Due to the laws of thermodynamics -- none of which we Why Filers even pretend to grasp -- water vapor crystallizes most easily on a particle of, say, dust. Once the process starts, it cascades: water vapor in the air easily crystallizes onto existing water crystals.

Because of the geometry of bonds between water molecules, snow flakes are all based on hexagons. Still, depending on temperature and humidity, the bonding can result in any number of shapes. And since conditions can change as the flake gets bounced around in a cloud, one shape can change into another; witness the plate-dendritic flake shown above.

(BTW, those images were made by Wilson "Snowflake" Bentley, a Vermont farmer-scientist who pioneered the study of snow by shooting fresh flakes during winter. These days, scientists capture snow flakes on a liquid polymer that creeps together to form a 3-D mold around the flake.)

All unique?
Preamble done, let's settle a pressing question: Do all snowflakes have different shapes? We asked Pao-Kuan Wang, an atmospheric physicist who studies flakes -- and ice -- in clouds at the University of Wisconsin-Madison, and he told us it depends on how hard you look. "With a microscope, going down to the molecular level, of course they're all different," he says. "But without a microscope, at the superficial level, they may look alike."

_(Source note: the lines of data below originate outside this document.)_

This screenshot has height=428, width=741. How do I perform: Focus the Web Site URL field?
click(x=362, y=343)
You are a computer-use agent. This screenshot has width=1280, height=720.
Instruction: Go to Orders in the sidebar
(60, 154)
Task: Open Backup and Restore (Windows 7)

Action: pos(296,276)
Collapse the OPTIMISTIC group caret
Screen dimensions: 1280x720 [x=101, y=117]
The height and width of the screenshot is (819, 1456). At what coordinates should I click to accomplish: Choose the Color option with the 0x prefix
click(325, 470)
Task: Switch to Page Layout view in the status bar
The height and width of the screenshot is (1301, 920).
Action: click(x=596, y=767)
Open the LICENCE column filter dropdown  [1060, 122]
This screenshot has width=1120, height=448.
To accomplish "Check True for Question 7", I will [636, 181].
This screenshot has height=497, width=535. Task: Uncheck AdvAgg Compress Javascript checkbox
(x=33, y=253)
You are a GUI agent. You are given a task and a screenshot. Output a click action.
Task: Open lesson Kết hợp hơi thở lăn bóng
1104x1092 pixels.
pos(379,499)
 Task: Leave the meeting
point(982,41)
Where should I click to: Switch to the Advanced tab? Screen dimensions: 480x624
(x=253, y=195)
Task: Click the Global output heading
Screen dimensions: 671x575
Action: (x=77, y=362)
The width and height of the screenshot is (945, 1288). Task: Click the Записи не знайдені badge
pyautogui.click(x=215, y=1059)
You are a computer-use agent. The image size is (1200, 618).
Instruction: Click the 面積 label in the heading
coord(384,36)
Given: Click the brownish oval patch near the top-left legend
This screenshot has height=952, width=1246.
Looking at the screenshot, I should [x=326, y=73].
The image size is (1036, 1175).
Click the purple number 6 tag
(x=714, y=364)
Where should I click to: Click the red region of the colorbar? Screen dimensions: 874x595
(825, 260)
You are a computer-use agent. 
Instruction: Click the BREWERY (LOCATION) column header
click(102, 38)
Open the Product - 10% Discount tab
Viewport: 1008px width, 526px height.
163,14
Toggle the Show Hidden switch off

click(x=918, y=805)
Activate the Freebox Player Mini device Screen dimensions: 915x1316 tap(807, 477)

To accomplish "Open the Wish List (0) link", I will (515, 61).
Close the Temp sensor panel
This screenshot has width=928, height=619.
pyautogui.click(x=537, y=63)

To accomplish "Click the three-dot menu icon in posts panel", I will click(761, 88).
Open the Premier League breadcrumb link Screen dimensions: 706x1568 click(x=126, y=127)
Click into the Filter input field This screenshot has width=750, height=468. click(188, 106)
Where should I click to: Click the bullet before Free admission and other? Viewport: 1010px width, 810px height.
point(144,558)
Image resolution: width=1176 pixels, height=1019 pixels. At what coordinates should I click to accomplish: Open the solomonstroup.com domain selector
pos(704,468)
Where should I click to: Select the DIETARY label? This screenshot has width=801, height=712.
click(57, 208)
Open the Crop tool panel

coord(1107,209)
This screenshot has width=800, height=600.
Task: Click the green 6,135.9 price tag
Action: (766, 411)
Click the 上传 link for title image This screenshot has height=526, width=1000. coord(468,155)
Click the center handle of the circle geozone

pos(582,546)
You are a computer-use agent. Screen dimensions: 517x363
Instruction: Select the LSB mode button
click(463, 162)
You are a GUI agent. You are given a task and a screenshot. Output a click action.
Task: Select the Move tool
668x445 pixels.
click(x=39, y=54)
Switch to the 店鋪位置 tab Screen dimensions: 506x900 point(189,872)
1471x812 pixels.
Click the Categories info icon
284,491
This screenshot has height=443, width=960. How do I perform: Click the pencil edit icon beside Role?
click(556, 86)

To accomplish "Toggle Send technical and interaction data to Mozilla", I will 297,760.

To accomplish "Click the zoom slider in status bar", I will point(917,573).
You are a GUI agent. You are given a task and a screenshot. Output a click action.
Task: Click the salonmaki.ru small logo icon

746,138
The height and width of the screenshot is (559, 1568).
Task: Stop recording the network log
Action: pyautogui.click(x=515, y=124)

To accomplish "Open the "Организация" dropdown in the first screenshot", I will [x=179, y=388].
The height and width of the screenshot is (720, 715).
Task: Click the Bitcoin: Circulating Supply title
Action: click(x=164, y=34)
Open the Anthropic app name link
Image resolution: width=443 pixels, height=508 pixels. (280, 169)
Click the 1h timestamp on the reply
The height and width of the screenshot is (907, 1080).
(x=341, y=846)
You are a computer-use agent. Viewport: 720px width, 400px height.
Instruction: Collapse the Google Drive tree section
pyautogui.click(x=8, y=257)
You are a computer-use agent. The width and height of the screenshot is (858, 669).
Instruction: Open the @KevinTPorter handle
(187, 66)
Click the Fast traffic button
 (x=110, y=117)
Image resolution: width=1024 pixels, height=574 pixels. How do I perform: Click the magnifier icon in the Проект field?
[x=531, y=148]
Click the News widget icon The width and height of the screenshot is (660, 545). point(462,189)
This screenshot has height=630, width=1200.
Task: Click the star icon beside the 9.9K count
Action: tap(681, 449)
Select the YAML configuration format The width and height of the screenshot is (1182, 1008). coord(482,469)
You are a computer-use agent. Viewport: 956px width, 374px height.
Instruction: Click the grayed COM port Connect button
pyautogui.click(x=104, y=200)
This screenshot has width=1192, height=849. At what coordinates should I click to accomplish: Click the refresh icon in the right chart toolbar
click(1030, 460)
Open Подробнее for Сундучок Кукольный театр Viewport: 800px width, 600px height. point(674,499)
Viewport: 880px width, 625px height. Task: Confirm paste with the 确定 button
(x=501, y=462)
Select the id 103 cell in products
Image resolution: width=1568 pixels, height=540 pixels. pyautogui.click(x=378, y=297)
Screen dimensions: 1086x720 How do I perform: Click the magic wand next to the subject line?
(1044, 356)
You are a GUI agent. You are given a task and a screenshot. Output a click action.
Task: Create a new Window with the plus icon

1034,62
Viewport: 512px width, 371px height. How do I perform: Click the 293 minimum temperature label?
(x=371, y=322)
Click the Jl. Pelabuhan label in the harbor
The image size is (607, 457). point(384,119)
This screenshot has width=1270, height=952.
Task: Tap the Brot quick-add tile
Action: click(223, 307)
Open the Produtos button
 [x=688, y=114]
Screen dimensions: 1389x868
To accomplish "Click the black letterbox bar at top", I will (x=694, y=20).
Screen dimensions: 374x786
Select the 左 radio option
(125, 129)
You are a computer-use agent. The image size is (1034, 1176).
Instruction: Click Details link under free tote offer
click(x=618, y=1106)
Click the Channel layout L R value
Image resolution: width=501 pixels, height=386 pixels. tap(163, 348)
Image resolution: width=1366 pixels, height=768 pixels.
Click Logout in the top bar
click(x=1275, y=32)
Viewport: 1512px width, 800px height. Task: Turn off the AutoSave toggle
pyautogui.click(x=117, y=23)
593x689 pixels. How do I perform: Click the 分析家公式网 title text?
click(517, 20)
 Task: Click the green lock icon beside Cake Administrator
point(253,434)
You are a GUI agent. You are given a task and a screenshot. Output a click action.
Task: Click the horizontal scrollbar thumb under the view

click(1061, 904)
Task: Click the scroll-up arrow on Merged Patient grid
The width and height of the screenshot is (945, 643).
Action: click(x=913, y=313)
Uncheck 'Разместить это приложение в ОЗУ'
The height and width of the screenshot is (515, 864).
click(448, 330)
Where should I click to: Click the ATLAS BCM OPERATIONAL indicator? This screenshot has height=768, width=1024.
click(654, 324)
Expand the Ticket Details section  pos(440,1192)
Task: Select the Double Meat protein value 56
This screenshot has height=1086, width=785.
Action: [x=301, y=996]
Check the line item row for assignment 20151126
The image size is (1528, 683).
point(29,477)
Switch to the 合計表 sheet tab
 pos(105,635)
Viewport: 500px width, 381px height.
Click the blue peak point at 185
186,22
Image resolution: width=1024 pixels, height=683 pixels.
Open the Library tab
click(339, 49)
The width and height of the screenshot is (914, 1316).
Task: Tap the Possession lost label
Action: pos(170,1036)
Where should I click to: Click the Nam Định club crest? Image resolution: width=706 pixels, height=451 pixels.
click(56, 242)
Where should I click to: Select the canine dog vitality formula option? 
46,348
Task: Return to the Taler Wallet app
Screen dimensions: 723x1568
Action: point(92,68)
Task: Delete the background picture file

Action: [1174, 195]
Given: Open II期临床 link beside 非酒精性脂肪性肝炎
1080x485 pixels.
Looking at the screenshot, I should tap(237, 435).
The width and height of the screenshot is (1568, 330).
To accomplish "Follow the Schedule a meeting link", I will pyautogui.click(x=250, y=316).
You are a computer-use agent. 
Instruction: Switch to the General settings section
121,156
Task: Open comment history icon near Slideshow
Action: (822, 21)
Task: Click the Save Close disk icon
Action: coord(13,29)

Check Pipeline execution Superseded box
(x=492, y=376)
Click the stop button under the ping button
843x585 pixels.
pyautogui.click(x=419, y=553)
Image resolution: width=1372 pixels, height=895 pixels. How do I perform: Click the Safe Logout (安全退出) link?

He suspects that the popular belief that every snow crystal looks different arose "as a kind of appreciation for the complicated design -- and because they're so beautiful."

Wang's actual excuse for studying frozen, airborne water is to figure out how it will affect global climate. Clouds, especially the high-flying cirrus clouds, are essentially formations of airborne ice, and they can have a complicated effect on the Earth's heat budget. Clouds reflect some incoming sunlight back to space, but they also reflect heat back to Earth.

In other words, clouds could either amplify or dampen global warming. Wang says there are too many variables to know the correct answer, particularly since, as his graduate student Emily Liu just learned, the exact effect depends to some extent on the shape of the ice crystals.